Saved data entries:
****************************************
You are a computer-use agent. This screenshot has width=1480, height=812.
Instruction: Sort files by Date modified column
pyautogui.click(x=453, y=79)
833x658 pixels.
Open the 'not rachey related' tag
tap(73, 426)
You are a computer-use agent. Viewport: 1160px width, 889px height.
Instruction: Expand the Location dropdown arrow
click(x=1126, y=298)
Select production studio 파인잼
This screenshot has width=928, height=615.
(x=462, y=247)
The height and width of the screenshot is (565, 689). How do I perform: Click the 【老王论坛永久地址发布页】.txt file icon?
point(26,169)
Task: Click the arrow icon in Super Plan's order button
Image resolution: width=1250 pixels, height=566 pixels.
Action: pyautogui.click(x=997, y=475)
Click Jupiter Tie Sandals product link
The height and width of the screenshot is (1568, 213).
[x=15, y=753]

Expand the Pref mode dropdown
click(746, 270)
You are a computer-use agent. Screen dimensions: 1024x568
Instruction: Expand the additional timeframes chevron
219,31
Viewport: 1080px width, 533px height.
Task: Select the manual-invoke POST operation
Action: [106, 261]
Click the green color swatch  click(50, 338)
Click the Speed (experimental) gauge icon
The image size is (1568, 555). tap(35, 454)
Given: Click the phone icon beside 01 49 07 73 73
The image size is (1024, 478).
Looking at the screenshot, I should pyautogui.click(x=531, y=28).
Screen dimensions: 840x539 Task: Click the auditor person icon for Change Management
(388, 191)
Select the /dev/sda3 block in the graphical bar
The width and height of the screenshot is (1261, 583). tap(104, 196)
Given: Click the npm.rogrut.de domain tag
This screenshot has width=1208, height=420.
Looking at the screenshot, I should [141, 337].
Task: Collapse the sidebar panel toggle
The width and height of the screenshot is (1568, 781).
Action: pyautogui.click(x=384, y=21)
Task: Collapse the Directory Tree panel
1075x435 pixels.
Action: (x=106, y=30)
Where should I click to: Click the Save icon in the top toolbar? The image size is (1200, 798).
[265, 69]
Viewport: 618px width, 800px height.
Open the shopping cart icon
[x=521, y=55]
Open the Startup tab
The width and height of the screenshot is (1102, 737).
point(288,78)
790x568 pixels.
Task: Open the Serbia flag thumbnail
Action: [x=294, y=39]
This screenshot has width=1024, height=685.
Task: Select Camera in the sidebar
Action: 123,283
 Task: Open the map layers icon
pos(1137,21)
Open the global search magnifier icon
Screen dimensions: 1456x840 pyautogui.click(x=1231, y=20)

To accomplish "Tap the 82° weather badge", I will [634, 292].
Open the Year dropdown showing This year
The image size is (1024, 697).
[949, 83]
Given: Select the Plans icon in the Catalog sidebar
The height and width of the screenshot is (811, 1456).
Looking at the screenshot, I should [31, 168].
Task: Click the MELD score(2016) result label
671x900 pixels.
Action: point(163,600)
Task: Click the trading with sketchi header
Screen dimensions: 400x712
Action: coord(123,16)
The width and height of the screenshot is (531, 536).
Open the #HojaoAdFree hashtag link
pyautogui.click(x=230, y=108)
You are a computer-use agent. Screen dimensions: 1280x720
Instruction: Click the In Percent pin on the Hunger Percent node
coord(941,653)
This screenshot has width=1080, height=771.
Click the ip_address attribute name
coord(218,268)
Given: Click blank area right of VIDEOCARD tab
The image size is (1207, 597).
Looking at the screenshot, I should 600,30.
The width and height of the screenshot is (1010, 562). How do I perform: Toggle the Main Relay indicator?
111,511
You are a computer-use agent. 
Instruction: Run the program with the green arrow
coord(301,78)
****************************************
Copy out all of the records shown above exactly.

= Result of the exercise =
You are a computer-use agent. This screenshot has width=1480, height=812.
Instruction: Sort files by Date modified column
pyautogui.click(x=453, y=79)
833x658 pixels.
Open the 'not rachey related' tag
tap(73, 426)
You are a computer-use agent. Viewport: 1160px width, 889px height.
Instruction: Expand the Location dropdown arrow
click(x=1126, y=298)
Select production studio 파인잼
This screenshot has width=928, height=615.
(x=462, y=247)
The height and width of the screenshot is (565, 689). How do I perform: Click the 【老王论坛永久地址发布页】.txt file icon?
point(26,169)
Task: Click the arrow icon in Super Plan's order button
Image resolution: width=1250 pixels, height=566 pixels.
Action: pyautogui.click(x=997, y=475)
Click Jupiter Tie Sandals product link
The height and width of the screenshot is (1568, 213).
[x=15, y=753]

Expand the Pref mode dropdown
click(746, 270)
You are a computer-use agent. Screen dimensions: 1024x568
Instruction: Expand the additional timeframes chevron
219,31
Viewport: 1080px width, 533px height.
Task: Select the manual-invoke POST operation
Action: [106, 261]
Click the green color swatch  click(50, 338)
Click the Speed (experimental) gauge icon
The image size is (1568, 555). tap(35, 454)
Given: Click the phone icon beside 01 49 07 73 73
The image size is (1024, 478).
Looking at the screenshot, I should pyautogui.click(x=531, y=28).
Screen dimensions: 840x539 Task: Click the auditor person icon for Change Management
(388, 191)
Select the /dev/sda3 block in the graphical bar
The width and height of the screenshot is (1261, 583). tap(104, 196)
Given: Click the npm.rogrut.de domain tag
This screenshot has width=1208, height=420.
Looking at the screenshot, I should [141, 337].
Task: Collapse the sidebar panel toggle
The width and height of the screenshot is (1568, 781).
Action: pyautogui.click(x=384, y=21)
Task: Collapse the Directory Tree panel
1075x435 pixels.
Action: (x=106, y=30)
Where should I click to: Click the Save icon in the top toolbar? The image size is (1200, 798).
[265, 69]
Viewport: 618px width, 800px height.
Open the shopping cart icon
[x=521, y=55]
Open the Startup tab
The width and height of the screenshot is (1102, 737).
point(288,78)
790x568 pixels.
Task: Open the Serbia flag thumbnail
Action: [x=294, y=39]
This screenshot has width=1024, height=685.
Task: Select Camera in the sidebar
Action: 123,283
 Task: Open the map layers icon
pos(1137,21)
Open the global search magnifier icon
Screen dimensions: 1456x840 pyautogui.click(x=1231, y=20)

To accomplish "Tap the 82° weather badge", I will [634, 292].
Open the Year dropdown showing This year
The image size is (1024, 697).
[949, 83]
Given: Select the Plans icon in the Catalog sidebar
The height and width of the screenshot is (811, 1456).
Looking at the screenshot, I should [31, 168].
Task: Click the MELD score(2016) result label
671x900 pixels.
Action: point(163,600)
Task: Click the trading with sketchi header
Screen dimensions: 400x712
Action: coord(123,16)
The width and height of the screenshot is (531, 536).
Open the #HojaoAdFree hashtag link
pyautogui.click(x=230, y=108)
You are a computer-use agent. Screen dimensions: 1280x720
Instruction: Click the In Percent pin on the Hunger Percent node
coord(941,653)
This screenshot has width=1080, height=771.
Click the ip_address attribute name
coord(218,268)
Given: Click blank area right of VIDEOCARD tab
The image size is (1207, 597).
Looking at the screenshot, I should 600,30.
The width and height of the screenshot is (1010, 562). How do I perform: Toggle the Main Relay indicator?
111,511
You are a computer-use agent. 
Instruction: Run the program with the green arrow
coord(301,78)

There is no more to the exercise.